Al-Mu’allaqat


          Masyarakat Jahiliyyah sering mengadakan fastival sastra secara periodik. Ada festival sastra mingguan, bulanan, dan tahunan. Mereka juga membuat apa yang yang sekarang disebut dengan pasar seni. Di pasar seni ini para pujangga saling unjuk kemampuan dalam bersastra. Di antara pasar seni yang paling bergengsi pada zaman Jahiliyyah adalah pasar Dzu al-Majaz, yang terletak di daerah Yanbu', dekat Sagar (kini termasuk wilayah Madinah); pasar seni Dzu al-Majinnah di sebelah barat Mekkah, dan pasar seni ‘Ukadz yang terletak di timur Mekkah, antara Nakhlah dan Tha'if. Di tiga tempat ini, masyarakat Jahiliyyah melangsungkan festival seni selasa selama 20 hari, sejak bulan Dzulqaidah.
          Di pasar ‘Ukadz para penyair berlomba mendendangkan karya-karya mereka di depan dewan juri yang terdiri dari sejumlah pujangga yang telah memiliki reputasi. Karya-karya puisi yang dinyatakan sebagai yang terbaik akan ditulis dengan tinta emas di atas kain yang mewah, kemudian akan digantungkan di dinding Ka'bah, yang kemudian dikenal dengan istilah al-Mu'allaqat (puisi-puisi yang digantungkan pada dinding Ka'bah). 
        Sastra puisi Arab yang paling terkenal pada zaman Jahiliyyah adalah puisi-puisi al-Mu'allaqat.
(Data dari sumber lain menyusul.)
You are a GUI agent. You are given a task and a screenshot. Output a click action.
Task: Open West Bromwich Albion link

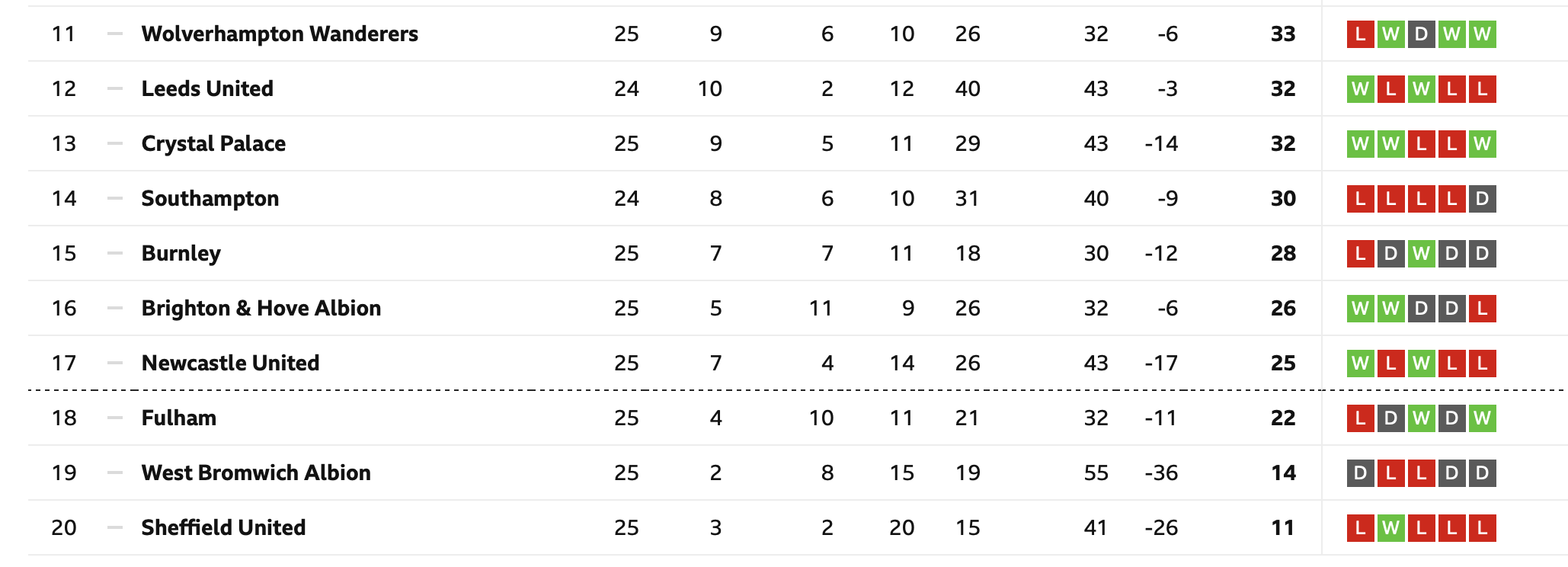256,472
Dinamakan al-Mu'allaqat, karena puisi-puisi tersebut digantungkan pada dinding Ka'bah. Pada zaman Jahiliyyah, menggantungkan sesuatu pada dinding Ka'bah bukanlah hal yang aneh, karena setiapkali ada urusan yang penting, pasti akan digantungkan pada dinding Ka'bah. Pada masa Rasulullah SAW, pernah terjadi konflik antara Beliau SAW dan Suku Quraisy. Suku Quraisy sepakat untuk tidak lagi berhubungan dengan Bani Hasyim. Mereka tidak akan kawin dan melakukan jual-beli dengan keturunan Bani Hasyim. Kesepakatan tersebut ditulis di atas perkamen dan digantungkan pada dinding Ka'bah.
          Puisi al-Mu'allaqat berbentuk qasidah  (ode) panjang, dan memiliki tema bermacam-macam, yang menggambarkan keadaan, cara, dan gaya hidup orang-orang Arab Jahiliyyah. Selain memiliki sebutan al-Mu'allaqat, puisi-puisi yang digantungkan tersebut juga memiliki sebutan lain, antara lain:
  1. As-Sumut (Kalung), karena menurut orang-orang Arab Jahiliyyah, rangkaian puisi-puisi yang tergantung pada dinding Ka'bah berbentuk seperti kalung yang tergantung pada dada wanita. 
  2. Al-Mudzahhabaat (yang ditulis dengan tinta emas), karena puisi-puisi yang tergantung pada dinding Ka'bah ditulis dengan menggunakan tinta yang terbuat dari emas. 
  3. Al-Qasha'id al-Masyhuraat (Qasidah-qasidah yang terkenal), karena puisi-puisi yang tergantung pada dinding Ka'bah tersebut adalah puisi-puisi terkenal yang ada saat itu dibandingkan dengan puisi-puisi yang lainnya. 
  4. As-Sab'u at-Tiwal (Tujuh buah puisi yang panjang-panjang), karena puisi-puisi yang tergantung pada dinding Ka'bah tersebut terdiri dari tujuh buah puisi dan panjang-panjang. Nama ini diberikan oleh orang yang berpendapat bahwa puisi yang tergantung pada dinding Ka'bah tersebut ada tujuh buah. 
  5. Al-Qasha'id al-Tis'u (Sembilan buah Qasidah), karena puisi-puisi yang tergantung pada dinding Ka'bah itu terdiri dari sembilan buah puisi. Nama ini diberikan oleh orang-orang yang berpendapat bahwa puisi-puisi yang tergantung tersebut terdiri dari sembilan buah puisi. 
  6. Al-Qasha'id al-‘Asru (Sepuluh buah qasidah), karena puisi-puisi yang tergantung pada dinding Ka'bah itu terdiri dari sepuluh buah puisi. Nama ini diberikan oleh orang-orang yang berpendapat bahwa puisi-puisi yang tergantung tersebut terdiri dari sepuluh buah puisi.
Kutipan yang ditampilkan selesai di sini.